→ Tugas yang Diminta 1: Tuliskan ulang baris-baris listing di bawah ini tanpa perubahan, mulai dari awal listing sampai baris yang memuat "[x=58, y=476]", termasuk baris tersebut. Jangan sertakan gambarnya dalam jawaban.

→ Bacaan yang Disediakan:
___
Antisipatif (1): Hindari Berperkara di Jalanan!

Sabtu, 29 September 2018 | 06:56 WIB
0
651
Antisipatif (1): Hindari Berperkara di Jalanan!

Berkali-kali mobil yang saya kendarai harus merasakan baretan, goresan, kadang sedikit rusak bodi. Kadang-kadang karena saya melakukan 'rookie mistakes' yang malu-maluin itu (baru tahun lalu saya bisa menyetir), namun seringnya karena pemotor.

Saya beberapa kali bersenggolan dengan pemotor yang keluar dari gang kecil dengan cepat tanpa lihat kanan kiri, atau dengan mereka yang selap selip sembarangan, sein kiri belok kanan, bisa menggunakan sepeda motor namun tidak bisa mengendarainya.

Setiap kejadian seperti itu, saya biasanya melanjutkan perjalanan sambil mengumpat-ngumpat sepanjang perjalanan. Ya, karena co-driver saya Alfaris Virabwana tidak pernah membiarkan saya berinteraksi dengan orang semacam itu, meskipun sekadar meminta mereka minggir dan membicarakan perkara ini.
___
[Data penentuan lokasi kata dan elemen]
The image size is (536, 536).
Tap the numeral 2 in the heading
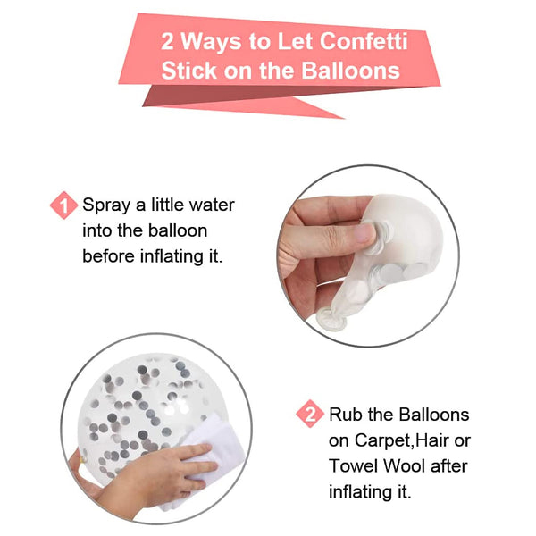pyautogui.click(x=169, y=41)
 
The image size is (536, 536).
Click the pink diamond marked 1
pyautogui.click(x=63, y=206)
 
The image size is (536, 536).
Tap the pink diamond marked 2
pyautogui.click(x=309, y=415)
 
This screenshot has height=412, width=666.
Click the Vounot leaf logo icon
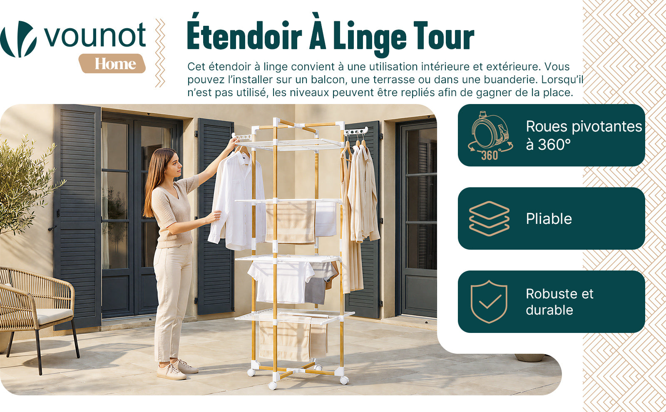18,39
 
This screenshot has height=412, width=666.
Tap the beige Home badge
112,63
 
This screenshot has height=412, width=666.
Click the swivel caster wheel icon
490,136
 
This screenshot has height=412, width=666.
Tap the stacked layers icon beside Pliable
489,218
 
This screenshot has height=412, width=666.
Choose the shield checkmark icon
489,302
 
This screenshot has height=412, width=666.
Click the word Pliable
549,219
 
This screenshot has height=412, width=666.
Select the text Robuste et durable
559,302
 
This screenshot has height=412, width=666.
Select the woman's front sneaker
171,372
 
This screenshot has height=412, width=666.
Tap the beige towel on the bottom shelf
284,340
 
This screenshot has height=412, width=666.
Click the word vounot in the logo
95,35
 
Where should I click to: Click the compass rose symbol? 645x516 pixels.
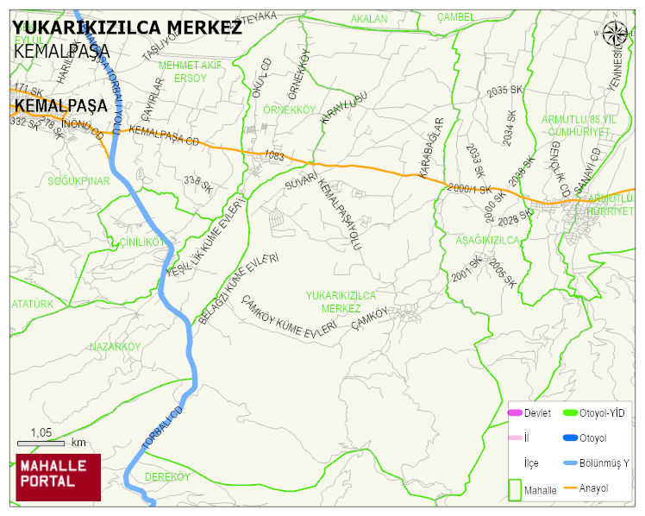[x=615, y=34]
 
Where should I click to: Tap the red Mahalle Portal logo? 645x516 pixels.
[x=58, y=476]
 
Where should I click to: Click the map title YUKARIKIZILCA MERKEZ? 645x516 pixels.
[x=127, y=28]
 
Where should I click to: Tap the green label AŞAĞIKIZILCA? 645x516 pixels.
[x=487, y=241]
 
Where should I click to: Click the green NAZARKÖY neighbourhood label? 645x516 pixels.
[x=115, y=346]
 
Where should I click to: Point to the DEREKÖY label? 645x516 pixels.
[x=167, y=476]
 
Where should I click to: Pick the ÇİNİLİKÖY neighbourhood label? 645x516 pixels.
[x=141, y=242]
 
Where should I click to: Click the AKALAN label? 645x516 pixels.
[x=369, y=18]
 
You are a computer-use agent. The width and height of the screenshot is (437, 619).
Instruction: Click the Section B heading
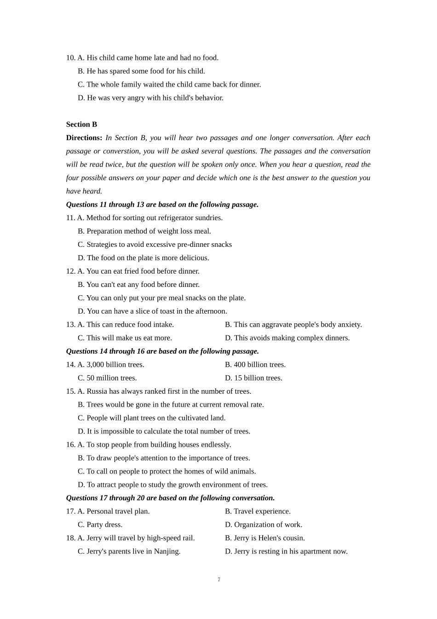81,124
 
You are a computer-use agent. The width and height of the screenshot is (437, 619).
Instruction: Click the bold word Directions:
84,138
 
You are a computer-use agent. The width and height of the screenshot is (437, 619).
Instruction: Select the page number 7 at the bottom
219,580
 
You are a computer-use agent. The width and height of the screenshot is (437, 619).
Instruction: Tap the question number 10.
70,58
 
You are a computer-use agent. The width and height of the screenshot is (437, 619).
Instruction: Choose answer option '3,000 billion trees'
115,365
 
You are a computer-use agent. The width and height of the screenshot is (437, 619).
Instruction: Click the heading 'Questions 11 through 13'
162,204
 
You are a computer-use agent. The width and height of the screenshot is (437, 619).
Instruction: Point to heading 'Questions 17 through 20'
170,498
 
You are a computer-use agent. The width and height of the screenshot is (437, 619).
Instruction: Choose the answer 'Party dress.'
104,525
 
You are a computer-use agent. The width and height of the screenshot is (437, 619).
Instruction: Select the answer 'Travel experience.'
262,511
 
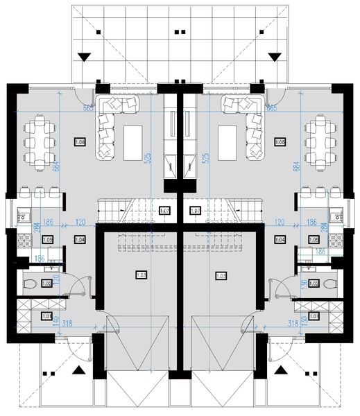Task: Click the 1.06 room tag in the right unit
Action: pyautogui.click(x=280, y=142)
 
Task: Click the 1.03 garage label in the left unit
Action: pyautogui.click(x=141, y=275)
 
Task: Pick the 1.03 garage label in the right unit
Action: pyautogui.click(x=221, y=275)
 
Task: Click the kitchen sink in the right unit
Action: pyautogui.click(x=338, y=214)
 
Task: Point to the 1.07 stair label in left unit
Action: pyautogui.click(x=165, y=211)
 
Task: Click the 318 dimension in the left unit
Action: pyautogui.click(x=68, y=323)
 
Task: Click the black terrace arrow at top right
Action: pyautogui.click(x=276, y=57)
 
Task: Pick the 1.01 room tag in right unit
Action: pyautogui.click(x=314, y=317)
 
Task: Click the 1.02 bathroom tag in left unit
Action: pyautogui.click(x=47, y=283)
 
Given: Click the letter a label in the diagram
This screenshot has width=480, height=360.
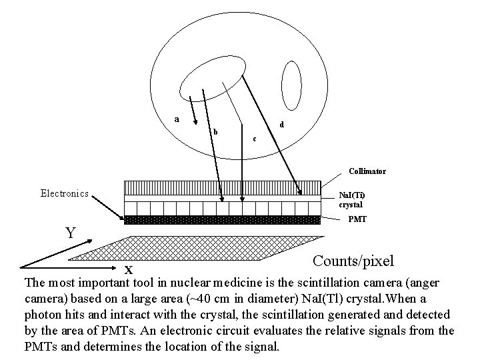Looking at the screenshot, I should pos(177,119).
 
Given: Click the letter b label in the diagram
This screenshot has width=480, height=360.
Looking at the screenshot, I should pos(215,131).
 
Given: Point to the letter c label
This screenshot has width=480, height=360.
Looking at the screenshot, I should pos(253,139).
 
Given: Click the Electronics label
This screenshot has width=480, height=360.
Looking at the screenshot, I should pos(65,193).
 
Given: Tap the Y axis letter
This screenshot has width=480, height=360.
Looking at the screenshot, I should pos(70,233).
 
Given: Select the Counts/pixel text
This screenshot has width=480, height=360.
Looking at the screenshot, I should pos(353,261).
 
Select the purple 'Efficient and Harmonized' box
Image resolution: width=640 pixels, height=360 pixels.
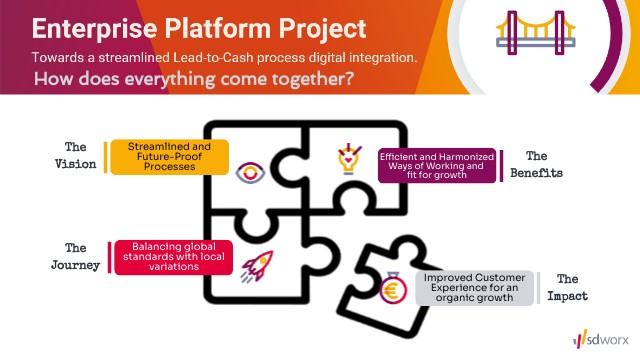coord(437,165)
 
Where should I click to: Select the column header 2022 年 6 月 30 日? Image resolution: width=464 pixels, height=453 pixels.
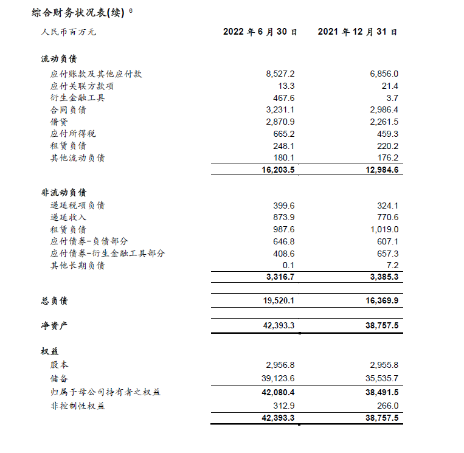[x=260, y=32]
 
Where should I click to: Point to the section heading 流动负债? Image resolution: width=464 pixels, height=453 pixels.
[x=59, y=59]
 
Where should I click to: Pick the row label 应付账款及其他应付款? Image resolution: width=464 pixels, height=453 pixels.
[x=95, y=74]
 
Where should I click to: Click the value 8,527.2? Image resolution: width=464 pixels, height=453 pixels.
[x=280, y=74]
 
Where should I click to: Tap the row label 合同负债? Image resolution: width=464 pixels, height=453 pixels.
[x=68, y=110]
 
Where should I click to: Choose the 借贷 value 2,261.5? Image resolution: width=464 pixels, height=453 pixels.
[x=384, y=122]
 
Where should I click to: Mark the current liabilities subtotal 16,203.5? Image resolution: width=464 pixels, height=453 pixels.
[x=278, y=170]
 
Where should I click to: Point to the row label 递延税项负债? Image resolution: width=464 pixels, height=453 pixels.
[x=77, y=206]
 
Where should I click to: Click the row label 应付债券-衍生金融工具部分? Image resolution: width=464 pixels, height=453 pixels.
[x=108, y=254]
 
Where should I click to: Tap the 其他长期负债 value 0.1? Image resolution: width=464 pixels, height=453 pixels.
___
→ Tugas yang Diminta 2: Kembalikan salinan persis bagian tulisan tentang berperkara di jalanan di atas, mulai dari "Saya beberapa kali" sampai "membicarakan perkara ini.".

→ Contoh Penyelesaian 1:
The image size is (536, 536).
Tap the numeral 2 in the heading
pyautogui.click(x=169, y=41)
 
The image size is (536, 536).
Click the pink diamond marked 1
pyautogui.click(x=63, y=206)
 
The image size is (536, 536).
Tap the pink diamond marked 2
pyautogui.click(x=309, y=415)
 
This screenshot has height=412, width=666.
Click the Vounot leaf logo icon
18,39
 
This screenshot has height=412, width=666.
Tap the beige Home badge
112,63
 
This screenshot has height=412, width=666.
Click the swivel caster wheel icon
490,136
 
This screenshot has height=412, width=666.
Tap the stacked layers icon beside Pliable
489,218
 
This screenshot has height=412, width=666.
Choose the shield checkmark icon
489,302
 
This screenshot has height=412, width=666.
Click the word Pliable
549,219
 
This screenshot has height=412, width=666.
Select the text Robuste et durable
559,302
 
This screenshot has height=412, width=666.
Select the woman's front sneaker
171,372
 
This screenshot has height=412, width=666.
Tap the beige towel on the bottom shelf
284,340
 
This screenshot has height=412, width=666.
Click the word vounot in the logo
95,35
 
Where should I click to: Click the compass rose symbol? 645x516 pixels.
[x=615, y=34]
 
Where should I click to: Tap the red Mahalle Portal logo? 645x516 pixels.
[x=58, y=476]

→ Contoh Penyelesaian 2:
Saya beberapa kali bersenggolan dengan pemotor yang keluar dari gang kecil dengan cepat tanpa lihat kanan kiri, atau dengan mereka yang selap selip sembarangan, sein kiri belok kanan, bisa menggunakan sepeda motor namun tidak bisa mengendarainya.

Setiap kejadian seperti itu, saya biasanya melanjutkan perjalanan sambil mengumpat-ngumpat sepanjang perjalanan. Ya, karena co-driver saya Alfaris Virabwana tidak pernah membiarkan saya berinteraksi dengan orang semacam itu, meskipun sekadar meminta mereka minggir dan membicarakan perkara ini.